Blue CollarBlue Collar” (1978)
Gripping, quietly intense and tragic (this writer was totally depressed after watching it), Paul Schrader’s 1978 directorial debut (just two years after he penned “Taxi Driver”) is an incredibly underrated and underseen effort in the spotty filmmaker’s body of work (we’ll qualify that momentarily). Whether written or directed (or in this case both), Schrader’s 1970s work (“Rolling Thunder,” “Obsession,” “Hardcore”), was almost always preoccupied with the post-Vietnam/post-Nixon American decay and this preoccupation was perhaps never better exemplified than in “Blue Collar.” Starring Harvey Keitel, Yaphet Koto and, in a rare dramatic turn, Richard Pryor, the film centers on three disaffected Detroit auto workers who, fed up with their low wages and maltreatment from their ineffectual union and bosses, hatch a plan to rob their union’s safe. A botched effort from the get-go, the plan begins to quickly unravel when the trio uncover the labor organization’s illegal loan-lending operation and the anxiety builds from the mounting criminal investigation. Schrader’s early films were all seething with almost uncontrollable outrage and fury, that likely had something to do with his repressed Calvinist upbringing, but never has a heist picture felt so vitriolic in its inception and then heartbreaking in its demise. The film also stars Ed Begley Jr. and boasts a score by the venerable Jack Nitzsche.

The GetawayThe Getaway” (1972)
Based on a novel by the poet laureate of hard pulp Jim Thompson, directed by feminist favorite Sam Peckinpah, and starring a Steve McQueen firmly in the midst of a cocaine-soaked marriage breakdown, “The Getaway” rises out of a dense fog of testosterone: it doesn’t get any more boys-night-in than that. Ali McGraw (somewhat miscast, to occasionally charming effect) uses her wiles to free husband “Doc” McCoy (McQueen) from prison. After a botched bank robbery, the bickering pair go on the run with the loot, pursued by cannon-fodder cops and a variety of goons, led by the astonishingly repellent and malevolent Rudy (Al Letteria). Perhaps inevitably, it all culminates in a bloodbath in El Paso, and a tender reconciliation for the then real-life lovers. This is by no means top-tier Peckinpah; both he and McQueen were desperate for a no-nonsense hit after the commercial failure of “Junior Bonner” (1972).
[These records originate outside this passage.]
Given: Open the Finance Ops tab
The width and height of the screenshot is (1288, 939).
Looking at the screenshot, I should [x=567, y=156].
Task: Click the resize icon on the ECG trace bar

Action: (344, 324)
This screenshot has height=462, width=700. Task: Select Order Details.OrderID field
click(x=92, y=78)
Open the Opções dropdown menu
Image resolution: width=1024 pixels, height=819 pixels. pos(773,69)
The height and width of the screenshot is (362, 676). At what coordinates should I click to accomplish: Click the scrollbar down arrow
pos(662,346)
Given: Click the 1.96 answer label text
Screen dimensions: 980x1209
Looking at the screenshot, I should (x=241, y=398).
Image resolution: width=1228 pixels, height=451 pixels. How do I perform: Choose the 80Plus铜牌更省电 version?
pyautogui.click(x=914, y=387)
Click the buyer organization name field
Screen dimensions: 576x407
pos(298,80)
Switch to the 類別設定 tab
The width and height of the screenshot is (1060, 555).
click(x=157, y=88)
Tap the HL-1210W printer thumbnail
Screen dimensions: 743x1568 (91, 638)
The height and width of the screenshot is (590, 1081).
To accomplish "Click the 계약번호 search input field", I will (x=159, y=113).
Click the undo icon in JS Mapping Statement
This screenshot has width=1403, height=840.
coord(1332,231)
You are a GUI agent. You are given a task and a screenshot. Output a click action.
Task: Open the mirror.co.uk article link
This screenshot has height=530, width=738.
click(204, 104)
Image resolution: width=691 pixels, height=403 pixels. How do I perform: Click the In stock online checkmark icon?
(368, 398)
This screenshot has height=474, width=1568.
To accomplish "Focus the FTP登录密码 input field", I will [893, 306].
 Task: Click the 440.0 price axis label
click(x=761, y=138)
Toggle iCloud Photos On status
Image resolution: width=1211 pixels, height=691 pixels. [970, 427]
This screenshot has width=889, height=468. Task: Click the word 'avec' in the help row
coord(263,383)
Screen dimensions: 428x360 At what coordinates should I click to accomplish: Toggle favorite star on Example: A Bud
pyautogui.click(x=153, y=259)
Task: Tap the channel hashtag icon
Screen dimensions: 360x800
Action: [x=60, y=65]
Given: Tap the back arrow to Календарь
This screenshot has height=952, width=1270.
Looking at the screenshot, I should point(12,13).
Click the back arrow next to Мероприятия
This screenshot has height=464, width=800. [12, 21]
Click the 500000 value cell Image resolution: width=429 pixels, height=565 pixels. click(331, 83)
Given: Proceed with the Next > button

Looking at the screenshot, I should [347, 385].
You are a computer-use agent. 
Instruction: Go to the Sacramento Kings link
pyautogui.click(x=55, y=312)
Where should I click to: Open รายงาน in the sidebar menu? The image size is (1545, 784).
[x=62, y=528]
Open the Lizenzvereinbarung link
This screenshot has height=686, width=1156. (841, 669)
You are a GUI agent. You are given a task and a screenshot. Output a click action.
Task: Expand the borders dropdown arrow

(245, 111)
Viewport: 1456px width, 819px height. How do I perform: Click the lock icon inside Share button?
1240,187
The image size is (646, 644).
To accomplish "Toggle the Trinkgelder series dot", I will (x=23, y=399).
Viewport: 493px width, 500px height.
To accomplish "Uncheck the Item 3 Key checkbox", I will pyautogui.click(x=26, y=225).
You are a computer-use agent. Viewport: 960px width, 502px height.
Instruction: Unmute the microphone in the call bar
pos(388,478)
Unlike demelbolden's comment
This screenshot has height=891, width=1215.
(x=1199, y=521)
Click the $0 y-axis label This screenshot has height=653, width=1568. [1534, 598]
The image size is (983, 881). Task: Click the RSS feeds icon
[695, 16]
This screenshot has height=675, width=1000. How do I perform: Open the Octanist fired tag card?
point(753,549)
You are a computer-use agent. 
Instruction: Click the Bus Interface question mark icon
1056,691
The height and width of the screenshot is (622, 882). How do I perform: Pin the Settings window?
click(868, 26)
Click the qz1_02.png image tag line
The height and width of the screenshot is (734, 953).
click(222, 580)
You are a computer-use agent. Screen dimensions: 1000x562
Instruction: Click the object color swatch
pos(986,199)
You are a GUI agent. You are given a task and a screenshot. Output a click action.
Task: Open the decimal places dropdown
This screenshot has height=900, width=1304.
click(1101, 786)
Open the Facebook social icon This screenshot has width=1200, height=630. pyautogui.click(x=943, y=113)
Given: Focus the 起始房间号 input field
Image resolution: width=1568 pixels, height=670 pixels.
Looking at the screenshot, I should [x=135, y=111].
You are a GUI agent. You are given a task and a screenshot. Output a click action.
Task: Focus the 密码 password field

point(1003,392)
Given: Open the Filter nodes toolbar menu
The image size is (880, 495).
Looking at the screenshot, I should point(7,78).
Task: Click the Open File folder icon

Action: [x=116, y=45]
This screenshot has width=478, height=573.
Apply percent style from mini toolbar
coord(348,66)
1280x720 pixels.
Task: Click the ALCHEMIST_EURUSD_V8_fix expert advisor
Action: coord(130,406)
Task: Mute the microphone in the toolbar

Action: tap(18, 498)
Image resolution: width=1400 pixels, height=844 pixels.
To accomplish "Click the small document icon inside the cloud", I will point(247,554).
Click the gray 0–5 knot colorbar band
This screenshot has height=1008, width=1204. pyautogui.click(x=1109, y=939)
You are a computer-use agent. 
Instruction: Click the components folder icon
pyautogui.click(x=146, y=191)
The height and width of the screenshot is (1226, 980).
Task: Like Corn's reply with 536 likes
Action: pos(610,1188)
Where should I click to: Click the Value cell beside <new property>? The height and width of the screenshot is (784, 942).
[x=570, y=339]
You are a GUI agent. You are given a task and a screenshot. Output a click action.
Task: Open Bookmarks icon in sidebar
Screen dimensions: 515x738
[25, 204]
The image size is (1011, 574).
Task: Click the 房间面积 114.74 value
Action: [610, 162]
Nevertheless, all the staples are there — stunningly edited montages, patented slo-mo bullet ballet — and “The Getaway” is a solid, straight-ahead action flick that’s always fun to wander into the middle of on late night T.V. Possibly not Robert Evans’ favorite film though…

blankBob Le Flambeur” (1956)
The significance of “Bob Le Flambeur” cannot be overstated. Alongside Rififi, it represented the birth of a new school — a sensibility that was equally American and French, and managed the rare feat of being both shamelessly derivative and palpably new. Shot on a shoestring around the streets of Paris, often utilizing natural light and DIY hand-held techniques, Bob is also the clear precursor to “A bout de souffle” and the whole ethos of the New Wave. It could easily have been just another riff on Huston’s heist movie bible “The Asphalt Jungle,” but instead Melville utilizes the basic ‘Jungle’ structure to develop a wry, comedic study of a character and his milieu. As such, Roger Duchesne‘s titular anti-hero is one of the screen’s earliest and best explorations of the compulsive gambler, for whom risk is a way of life, an existential vocation. For this reason, Melville’s film is better understood as undermining its genre expectations, as an antiheist movie in some regards. But it goes beyond genre to become many things – a poetic hymn to Paris and the lives of its marginal, nocturnal denizens, a classical elegy of bygone chivalry and honor in a twilight world, and a wry exploration of the inexplicable operations of chance, as seen through the eyes of a soulful gambler. A key formative work from one of the crucial architects of the heist picture.